Nuria quiere regresar a su casa, su refugio, que tiene que montar entera de nuevo. Pero cree que nada volverá a ser lo mismo. Vicente y Laura no piensan más allá “de mañana o pasado”. “Parece un tópico, pero es así”, dice Vicente. “Funcionamos pensando solo en el día siguiente. No tenemos coche y menos mal que mi mujer puede teletrabajar. Lo que sí creo es que estos pueblos han muerto. Tendrán que pasar un par de generaciones para que a la gente se le olvide esto y las familias quieran volver a vivir aquí. Aunque no sé. La verdad es que viendo a toda la gente joven que ha venido a ayudar creo que con ellos sí hay futuro”. Pedro quiere que los políticos, y desde luego los de la Generalitat, asuman sus responsabilidades por los errores que se han cometido y por el desamparo que ha sentido.
Después de varios días en la calle con ellos, la madre de Sarai, María Asencio, nos llama de lejos al fotógrafo y a mí y se acerca corriendo.
— Os quería decir, antes de que os vayáis, que al final hemos decidido volver a abrir la tienda. No sabemos cómo, pero lo haremos en marzo o abril, aunque sea con pocas prendas, para la temporada de verano.

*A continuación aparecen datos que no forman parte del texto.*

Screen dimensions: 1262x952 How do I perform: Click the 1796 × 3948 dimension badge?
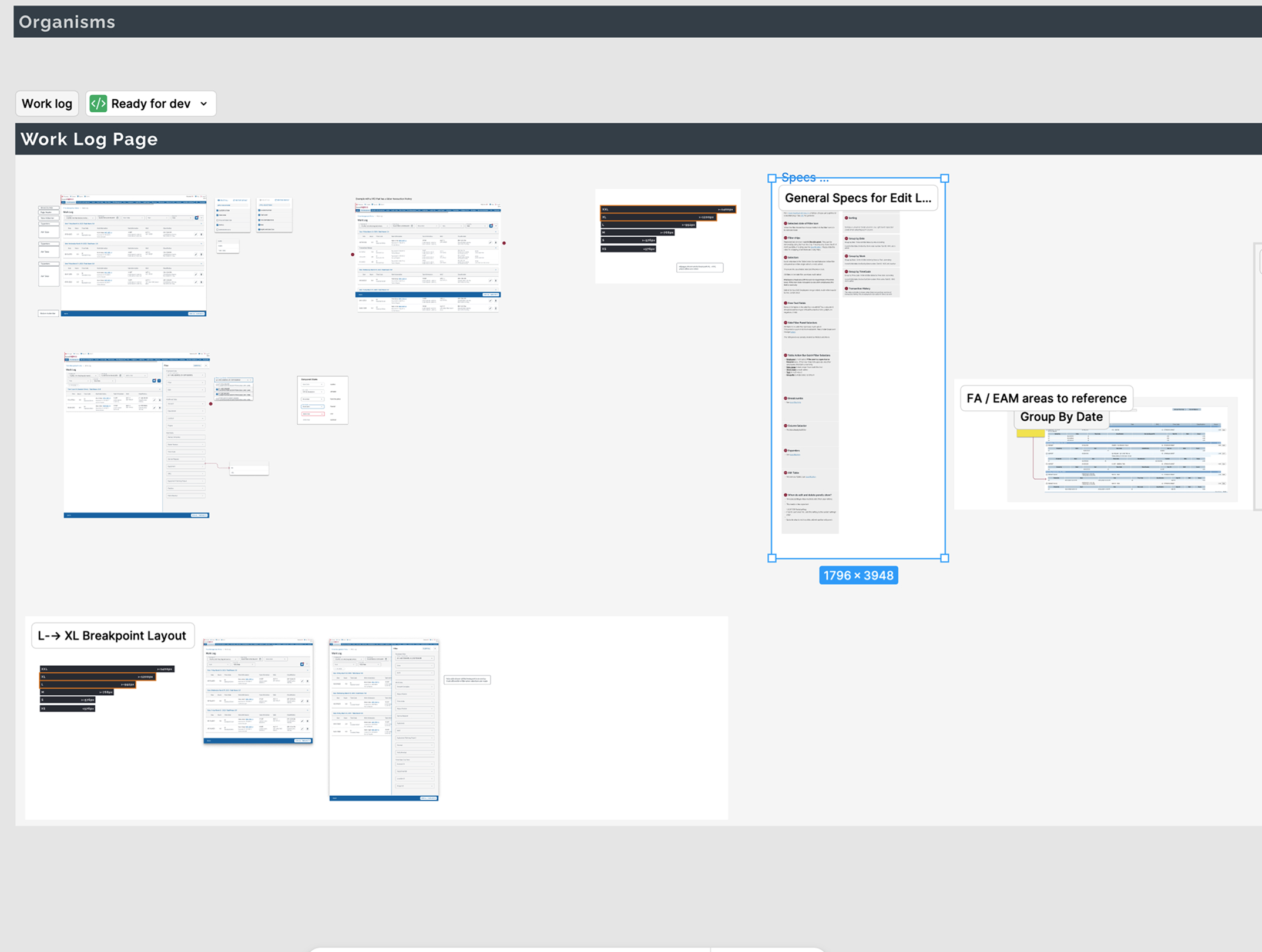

Hoy está hablando, por primera vez, con una sonrisa. Los efectos de esta dana tardarán mucho tiempo en revertirse, hay afectados que aún no han encontrado a sus desaparecidos o enterrado a sus muertos, que lo han perdido todo, que viven en calles diminutas llenas aún de montañas de lodo y basura en las que el barro cubre la bota entera y por las que apenas se puede caminar. Pero muchos buscan, en medio del horror, algo a lo que aferrarse. “Por favor, venid cuando reabramos la tienda”, pide María. Y se despide.